PROBLEM DESCRIPTION
Count the lines in the items below that contain the string "height", matching case exactly. Reply with the number alone.

** START **

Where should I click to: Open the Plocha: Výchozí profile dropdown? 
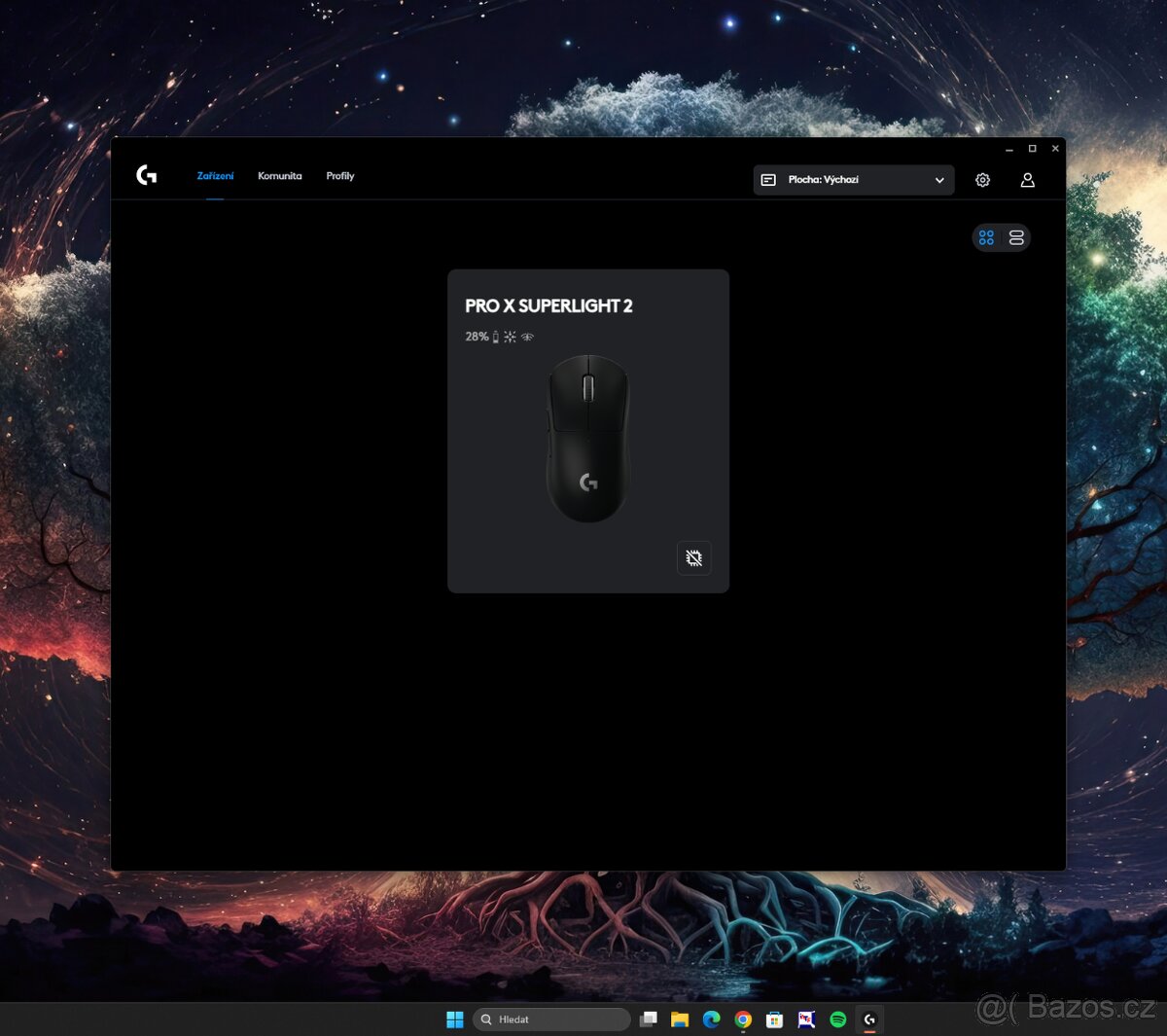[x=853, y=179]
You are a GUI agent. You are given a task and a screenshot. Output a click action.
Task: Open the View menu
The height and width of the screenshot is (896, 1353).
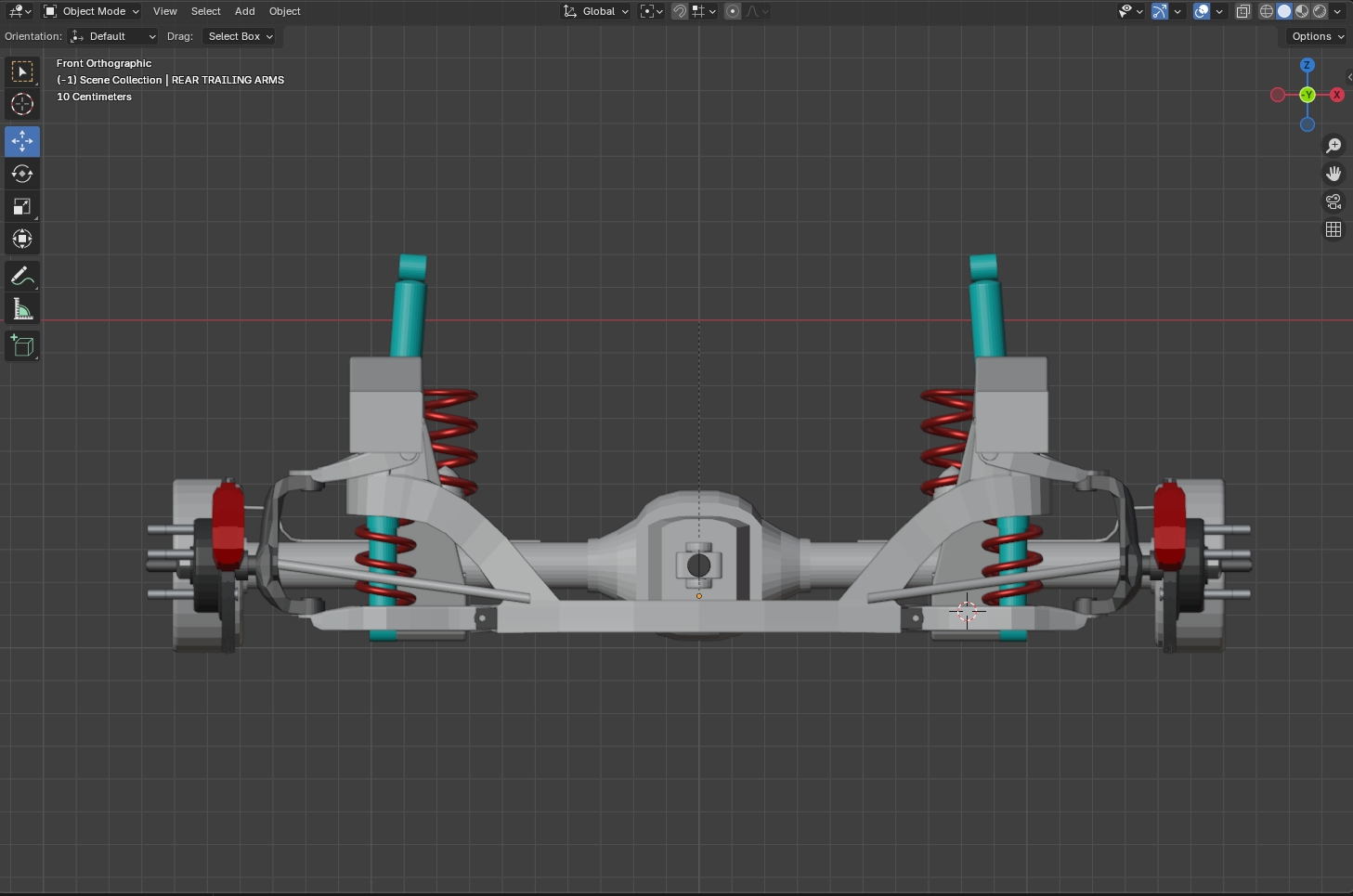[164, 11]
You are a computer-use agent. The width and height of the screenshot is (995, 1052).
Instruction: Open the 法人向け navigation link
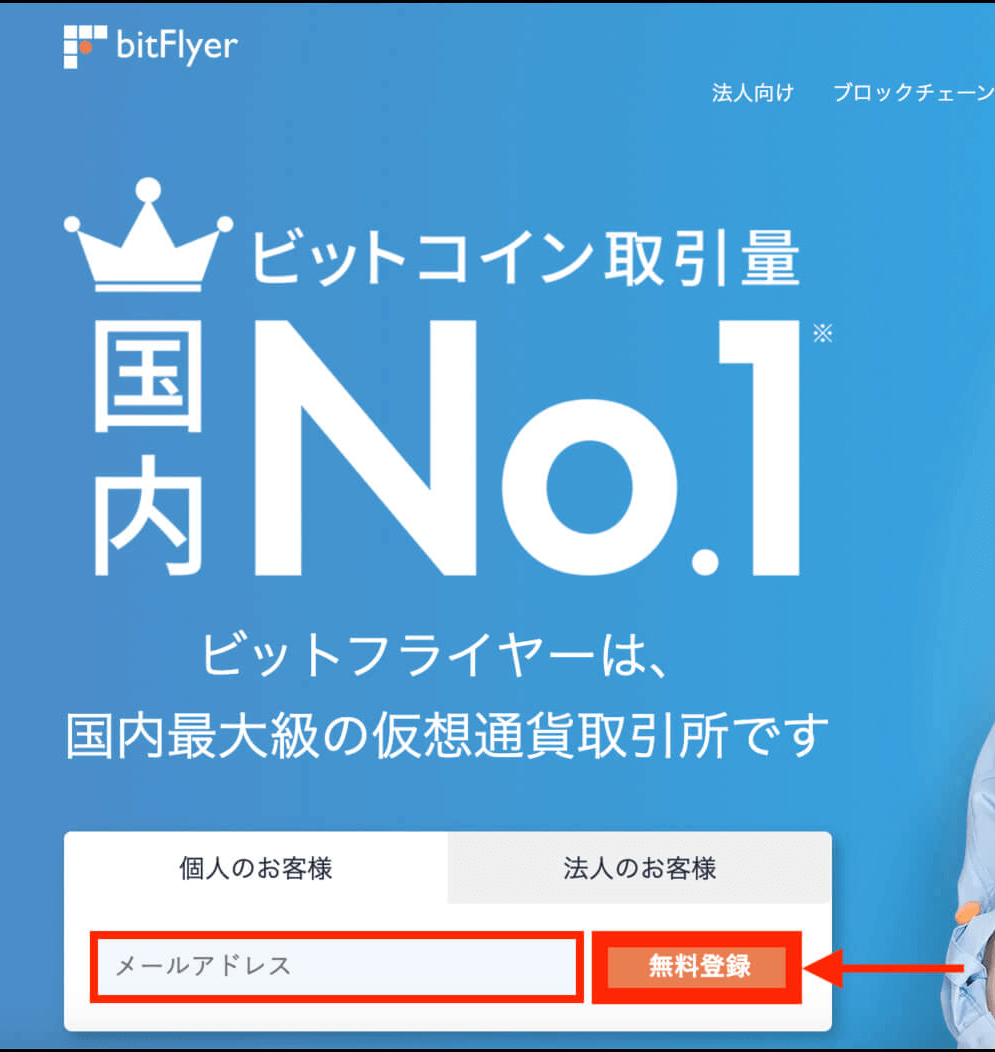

** END **

CORRECT OUTPUT
2